Egypt — Winds, rain, sandstorms and hail battered the southern and eastern Mediterranean on Sunday, killing at least five people, closing ports and disrupting traffic in the Suez Canal.
Drought-stricken countries across the Middle East had been praying for rain for weeks when the weather turned violent at the weekend, with at least five people killed as gale-force winds and torrential rain pounded the coastline.
Winds topped 100 kilometres (60 miles) per hour and waves reached up to 10 metres (32.8 feet) tall as cities in Lebanon and Israel suffered power cuts.
At least three people were killed in Egypt when a factory collapsed in heavy rain in the densely populated northern port city of Alexandria.
Six others were also seriously injured in the collapse, a security official said, adding that 30 people could have been working in the six-storey factory.
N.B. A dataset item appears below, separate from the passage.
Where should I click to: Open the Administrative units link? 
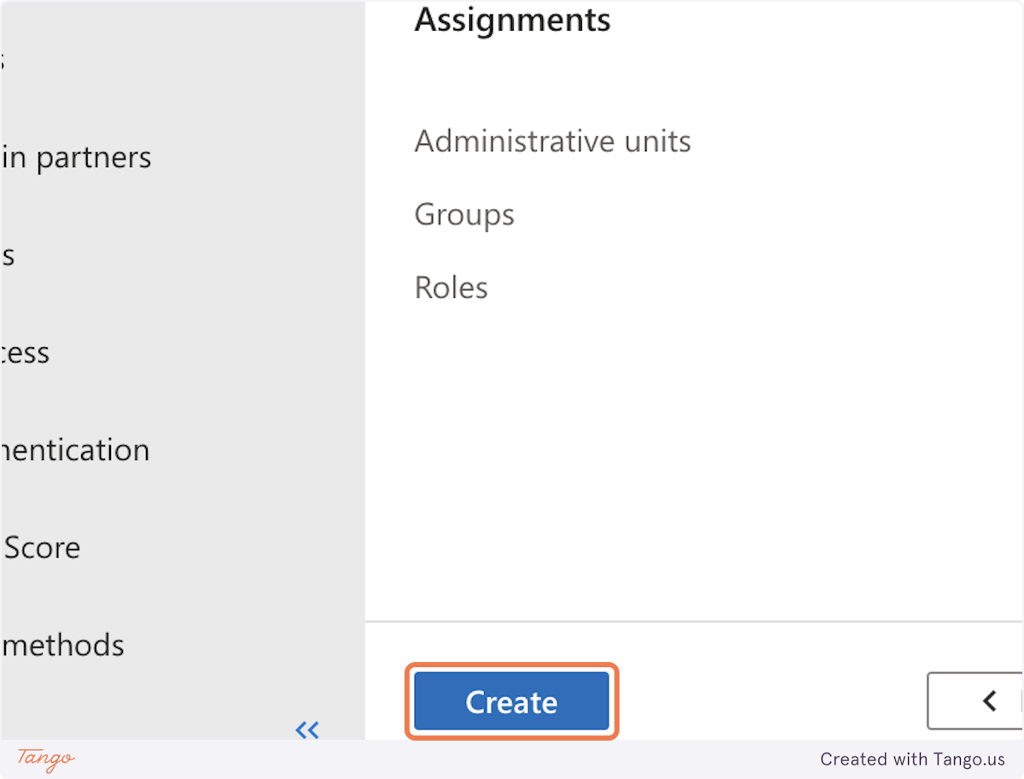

The official Egyptian MENA news agency reported that streets in the northern Beheira governorate were inundated and its cities and villages also experienced power cuts.
The storms, which briefly disrupted flight schedules, come after unseasonably high temperatures and a lack of rain ravaged forests across the region and left farmers struggling to survive.
A Cairo airport official said five inbound flights had to be diverted to other airports in Egypt but no decision was made to cancel any departures.
An Italian container ship was also stranded off Egypt’s northwestern coast of Marsa Matruh after its engines broke down, with 21 crew on board still waiting to be rescued.
Vessel owner Stefano Messina told the Italian news agency Ansa that a tug boat was on its way from Crete to assist the ship which he said was carrying toxic materials including paint and resins.
“The cargo is safe and cannot provoke an environmental catastrophe. There are 38 containers of paint and resins,” Messina was quoted as saying.
Rain and hail whipped across Lebanon as the long-awaited first snowstorm of the year fell on mountains on Sunday — good news for the country’s famed ski resorts but leaving many commuters stranded in icy conditions.
Seaside roads and ports closed on Sunday morning, hours after a 45-year-old woman was killed when a falling palm tree crashed into her car.
The Beirut government evacuated several homes on the coast in the south and placed emergency rescue teams on alert.
In Israel, the body of the Russian tourist blown into the sea on Saturday has been found, police spokesman Micky Rosenfeld said on Sunday.
Waves of up to seven metres prevented police from carrying out searches for him but “his body later washed ashore on one of the beaches nearby,” Rosenfeld said. Two people were also moderately hurt by falling trees, he added.
Public television reported that 30 Israelis had been slightly injured by falling trees and other wind-blown objects on Sunday. In Tel Aviv alone, more than 120 trees were uprooted, it said.
The storm began on Saturday, a week after a devastating forest fire killed 43 people near the northern port city of Haifa which was closed on Sunday. Some flights out of Tel Aviv’s Ben Gurion airport were also disrupted.
A Moldovan freighter also went down in stormy seas some 15 kilometres from Israel’s port of Ashdod on Sunday, but its 11 Ukrainian crew members were all rescued unharmed.
In the Golan Heights, an Israeli-occupied plateau which adjoins Syria, snow and rain were abundant but sandstorms were expected in the south of the country, Israel’s meteorology department said.
A snowstorm lashed Damascus, disrupting traffic but also bringing some relief from drought which has gripped Syria for the past four years. UN estimates say the drought has affected around 1.3 million Syrians.
Sandstorms also hit the desert countries of Jordan and Egypt and visibility deteriorated while temperatures plummeted.
Jordan was also bracing for heavy rain and snow, which officials warned could lead to flooding.
In Egypt, the bad weather forced several ports to close and disrupted traffic in the Suez Canal, which links the Mediterranean to the Red Sea.
The waterway was hit by poor visibility and winds of up to 40 knots an hour, said an official at the canal, Egypt’s third-largest source of foreign revenue after tourism and remittances from expatriate workers.
The authorities barred south-bound ships from entering the waterway, and north-bound traffic from the Red Sea was limited.